In the same state, the court refused to settle a separate lawsuit filed on behalf of prisoners in an East Mississippi facility by the ACLU, in which the trial provided evidence of widespread violence and chronic neglect amid a shortage of guards and medical staff, even though 4 out of 5 inmates suffer from illnesses.
Dr. Marc Howard said, "the prison-industrial complex is an $85 billion a year business. At every stage, there are people making money off of a system that requires more and more people in prison and staying there. So it's very hard to undo that system when it has such strong vested interests."
More than 37 states have legalized the engagement of prison labor with private companies. At least 4,100 corporations had contracts with the prison-industrial complex, like Target, Motorola, Microsoft, AT&T, Dell, Intel, Nordstrom, Revlon, Macy's, and many more.
"Foodservice provides the equivalent of $4 billion of [prison] food annually. Private companies provide about half of the at least $12.3 billion spent on healthcare. Telephone companies, which can charge as much as $25 for a 15-minute call, rake in $1.3 billion," Insider reported.
Suspicious Relationship
Last June, a joint academic paper by researchers Michael Boecker of Columbia University and Christian Diebel of the University of California (Los Angeles), entitled Do Private Prisons Affect Criminal Sentencing?, showed that US private prisons do have an influence on judges, as they become more inclined to raise the terms of sentences depriving convicted people of their liberty, and even prison sentences against those involved in ordinary crimes that were previously dealt with by reasonable alternatives that reduce the costs incurred by the state in government prisons.
Between 2000 and 2016, safety concerns and the high costs of private prisons led eight states to end contracts with private prisons, but after Trump's rise, most of these states returned to the companies that own these prisons.
26,249 illegal immigrants have been imprisoned in the United States since 2017, according to a report by researchers Gary Gooch and Vinay Basti published in August 2018.
Their report came right after Donald Trump took office with a famous agenda of hostility towards immigrants from Latin America.

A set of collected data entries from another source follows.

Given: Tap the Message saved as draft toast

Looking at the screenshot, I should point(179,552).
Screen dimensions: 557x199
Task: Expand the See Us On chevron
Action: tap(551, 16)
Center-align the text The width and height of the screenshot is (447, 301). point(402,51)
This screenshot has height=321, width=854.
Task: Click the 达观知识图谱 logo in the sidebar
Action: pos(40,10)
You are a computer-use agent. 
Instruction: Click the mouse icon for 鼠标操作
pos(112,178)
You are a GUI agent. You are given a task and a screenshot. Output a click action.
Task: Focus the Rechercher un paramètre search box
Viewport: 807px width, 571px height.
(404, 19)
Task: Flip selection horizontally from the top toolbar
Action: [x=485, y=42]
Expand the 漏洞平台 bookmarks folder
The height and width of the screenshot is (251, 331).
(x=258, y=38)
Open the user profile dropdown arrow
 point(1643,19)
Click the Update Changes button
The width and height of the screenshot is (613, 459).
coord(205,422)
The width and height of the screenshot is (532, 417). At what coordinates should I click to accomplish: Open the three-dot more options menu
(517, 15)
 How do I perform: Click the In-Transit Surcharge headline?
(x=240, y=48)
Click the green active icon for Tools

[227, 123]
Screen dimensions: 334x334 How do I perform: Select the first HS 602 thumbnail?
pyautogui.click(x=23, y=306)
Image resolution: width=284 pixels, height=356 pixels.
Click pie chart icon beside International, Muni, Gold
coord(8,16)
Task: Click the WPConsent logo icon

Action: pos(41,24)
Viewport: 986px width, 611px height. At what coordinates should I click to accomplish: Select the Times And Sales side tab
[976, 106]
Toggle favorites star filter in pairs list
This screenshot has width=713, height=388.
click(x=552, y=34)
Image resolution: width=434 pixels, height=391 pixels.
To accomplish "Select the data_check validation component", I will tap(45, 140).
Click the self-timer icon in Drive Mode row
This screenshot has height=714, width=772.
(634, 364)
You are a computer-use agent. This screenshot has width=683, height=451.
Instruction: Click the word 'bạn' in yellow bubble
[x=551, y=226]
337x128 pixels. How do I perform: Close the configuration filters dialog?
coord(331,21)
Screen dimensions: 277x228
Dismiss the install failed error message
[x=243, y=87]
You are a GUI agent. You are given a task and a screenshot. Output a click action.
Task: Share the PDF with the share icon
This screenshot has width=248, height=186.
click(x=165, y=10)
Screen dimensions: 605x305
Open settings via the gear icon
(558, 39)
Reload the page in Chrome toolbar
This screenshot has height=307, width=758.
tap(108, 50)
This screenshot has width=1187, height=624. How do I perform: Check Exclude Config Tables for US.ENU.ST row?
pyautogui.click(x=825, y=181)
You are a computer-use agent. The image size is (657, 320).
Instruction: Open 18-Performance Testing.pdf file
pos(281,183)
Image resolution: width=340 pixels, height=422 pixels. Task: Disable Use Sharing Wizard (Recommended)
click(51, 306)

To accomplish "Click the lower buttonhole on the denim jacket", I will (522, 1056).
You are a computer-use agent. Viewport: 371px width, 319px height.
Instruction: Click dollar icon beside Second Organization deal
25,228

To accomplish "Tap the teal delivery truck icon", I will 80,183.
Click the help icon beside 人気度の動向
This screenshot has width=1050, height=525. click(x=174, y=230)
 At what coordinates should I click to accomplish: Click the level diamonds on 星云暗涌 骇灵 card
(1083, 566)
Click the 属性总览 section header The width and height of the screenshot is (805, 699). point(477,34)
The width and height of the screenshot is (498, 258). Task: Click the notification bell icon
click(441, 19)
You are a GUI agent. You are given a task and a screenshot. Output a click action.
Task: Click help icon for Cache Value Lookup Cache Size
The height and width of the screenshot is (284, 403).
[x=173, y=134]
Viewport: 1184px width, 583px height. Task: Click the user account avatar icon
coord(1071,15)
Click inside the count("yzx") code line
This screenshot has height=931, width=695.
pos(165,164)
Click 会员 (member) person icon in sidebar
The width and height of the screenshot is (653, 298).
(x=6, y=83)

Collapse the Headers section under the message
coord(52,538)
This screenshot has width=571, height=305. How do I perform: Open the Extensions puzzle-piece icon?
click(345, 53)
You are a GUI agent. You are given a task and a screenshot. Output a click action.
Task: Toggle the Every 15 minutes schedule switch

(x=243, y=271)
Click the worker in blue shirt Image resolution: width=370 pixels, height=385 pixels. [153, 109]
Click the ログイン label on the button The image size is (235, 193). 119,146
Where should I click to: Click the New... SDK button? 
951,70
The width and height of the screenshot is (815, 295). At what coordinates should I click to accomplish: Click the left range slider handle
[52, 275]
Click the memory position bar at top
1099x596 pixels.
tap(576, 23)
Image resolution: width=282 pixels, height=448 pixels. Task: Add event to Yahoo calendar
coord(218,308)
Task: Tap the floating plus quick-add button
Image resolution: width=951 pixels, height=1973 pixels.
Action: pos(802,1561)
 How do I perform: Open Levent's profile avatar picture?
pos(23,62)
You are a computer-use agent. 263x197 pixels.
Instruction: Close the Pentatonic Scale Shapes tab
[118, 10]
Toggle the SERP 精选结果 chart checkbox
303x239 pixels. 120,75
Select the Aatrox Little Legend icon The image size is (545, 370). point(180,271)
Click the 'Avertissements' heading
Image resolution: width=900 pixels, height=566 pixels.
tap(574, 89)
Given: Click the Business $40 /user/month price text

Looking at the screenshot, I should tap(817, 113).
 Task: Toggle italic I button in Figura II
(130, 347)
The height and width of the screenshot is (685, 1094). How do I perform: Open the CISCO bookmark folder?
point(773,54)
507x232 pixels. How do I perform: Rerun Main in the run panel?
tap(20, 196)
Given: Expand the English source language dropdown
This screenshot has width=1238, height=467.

During this period, the Trump administration contacted the companies that own the prisons in order to sign new contracts in preparation for the implementation of its electoral promises, according to the American Center for Progress report, Trump's Executive Order Rewards Private Prison Campaign Donors.
The former US President has repeatedly expressed his desire to privatize the prison sector, in what many considered a reward for the companies supporting his campaign to reach the presidency. Justice," published in August 2018, entitled "The Number of Private Prisons Inmates, a Rocket Rise."
The Equal Justice Initiative asserts that even small companies such as LCS Correctional Services and Emerald Corrections have made donations to Donald Trump's campaign and have contracts to build several prisons and detention centers across the United States.
According to Dr. Joseph Lee, the professor of law at Cornell University and a well-known civil rights lawyer who has defended some of the Guantanamo detainees, companies that run private prisons have a financial interest in the high rate of prisoners and the increase in prison sentences.
They rely on the lobbies to make criminal policy punitive in the first place because this is in their interest, and that is why they are found among the largest contributors to the political campaigns of the most hard-line candidates against immigration, he added.